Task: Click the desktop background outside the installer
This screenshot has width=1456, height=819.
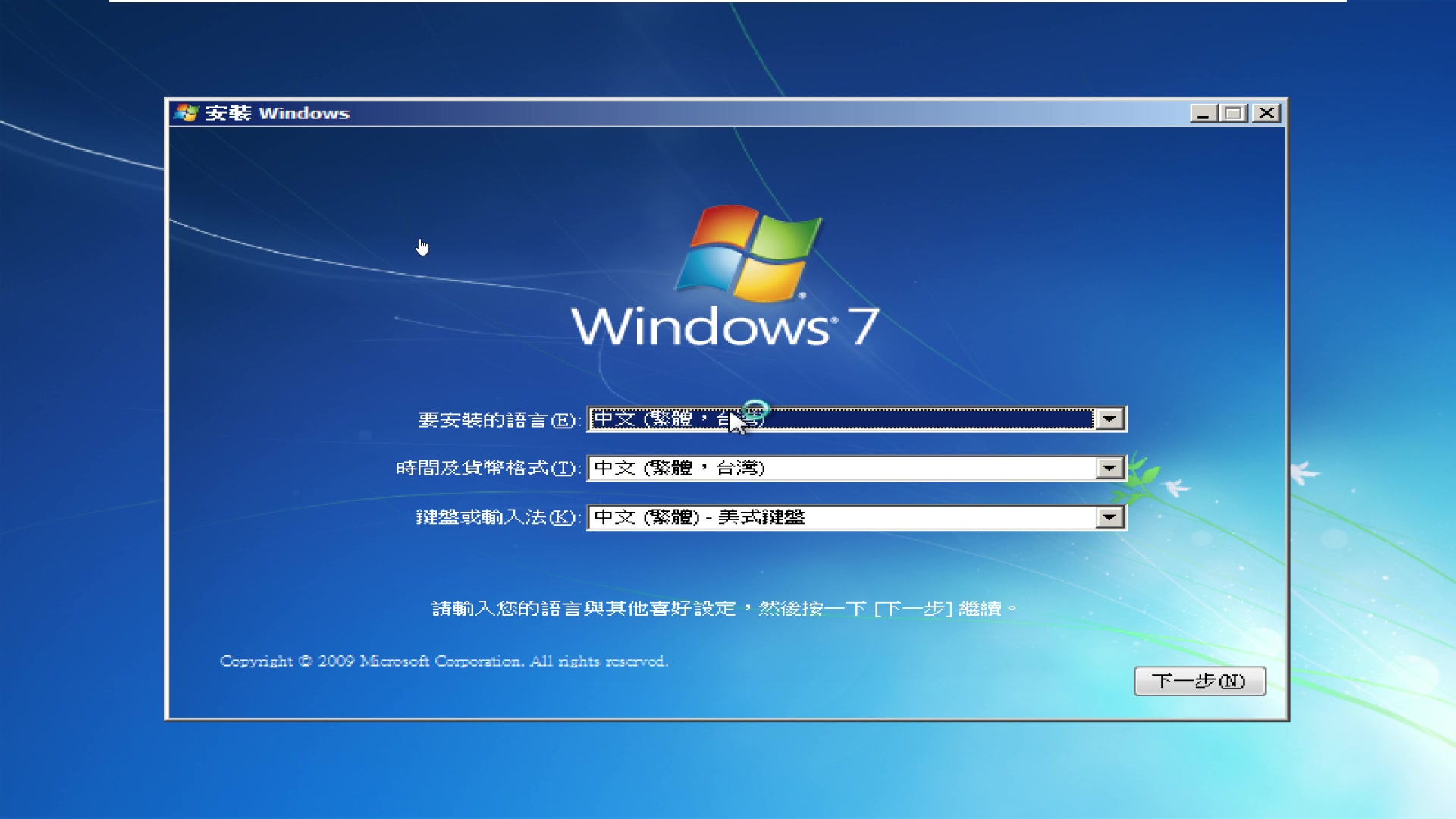Action: point(83,455)
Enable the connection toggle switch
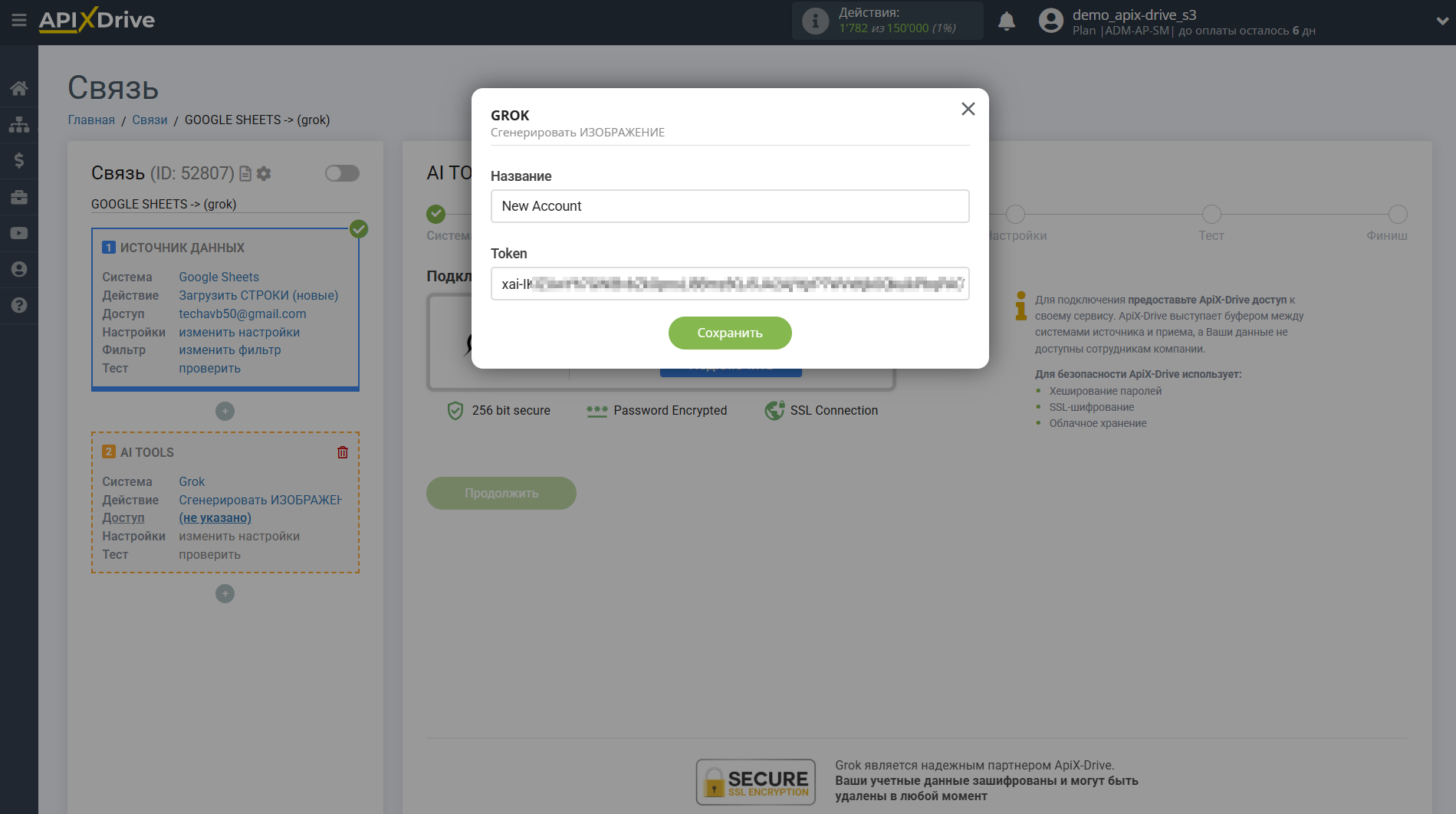1456x814 pixels. (x=341, y=173)
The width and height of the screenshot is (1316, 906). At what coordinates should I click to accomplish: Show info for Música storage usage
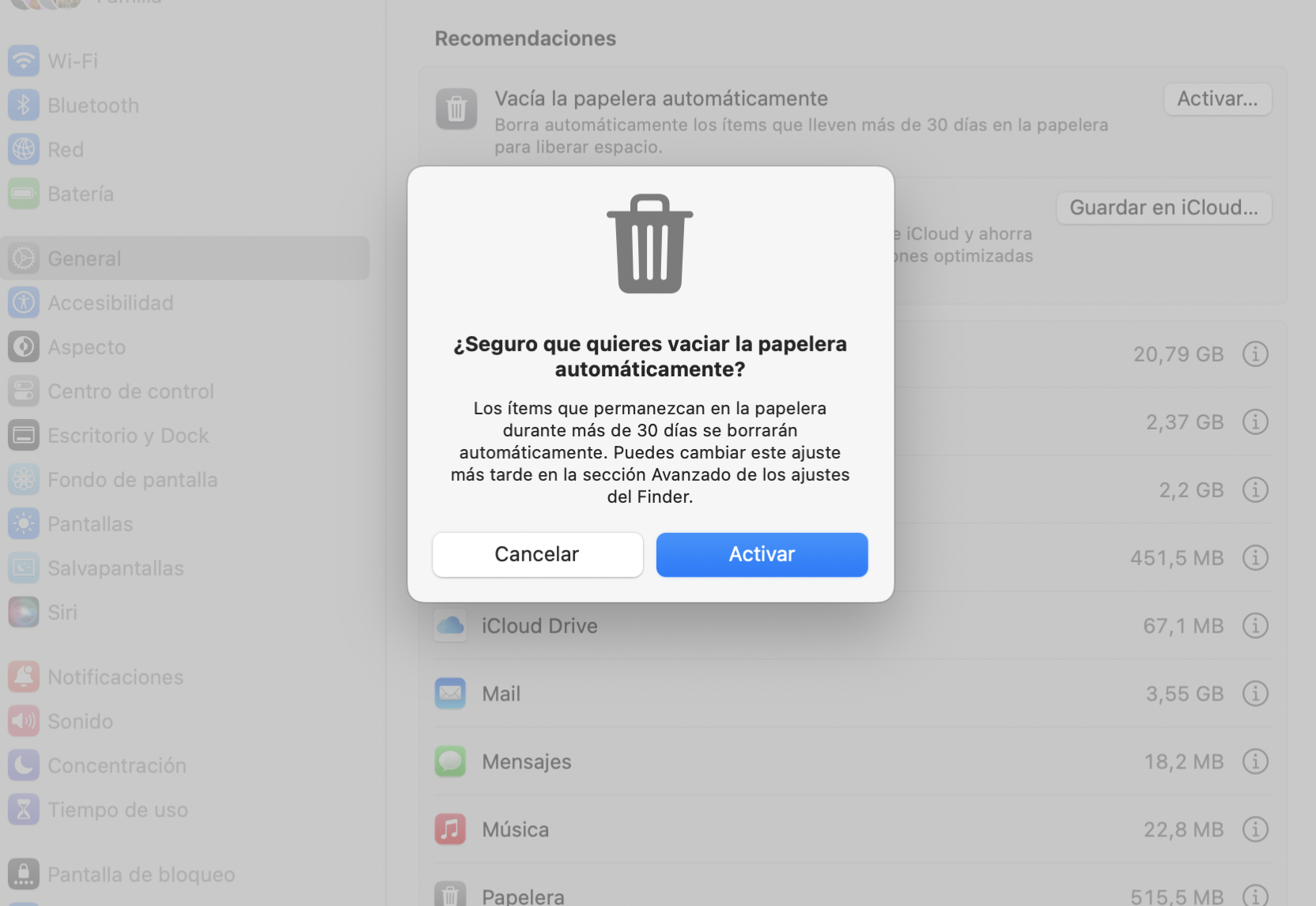(1255, 829)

#### Work order:
With the images removed, reproduce all the material above word for word.

#### Response for this exercise:
Task: Click the desktop background outside the installer
This screenshot has width=1456, height=819.
Action: point(83,455)
Enable the connection toggle switch
1456x814 pixels. (x=341, y=173)
The width and height of the screenshot is (1316, 906). At what coordinates should I click to accomplish: Show info for Música storage usage
(1255, 829)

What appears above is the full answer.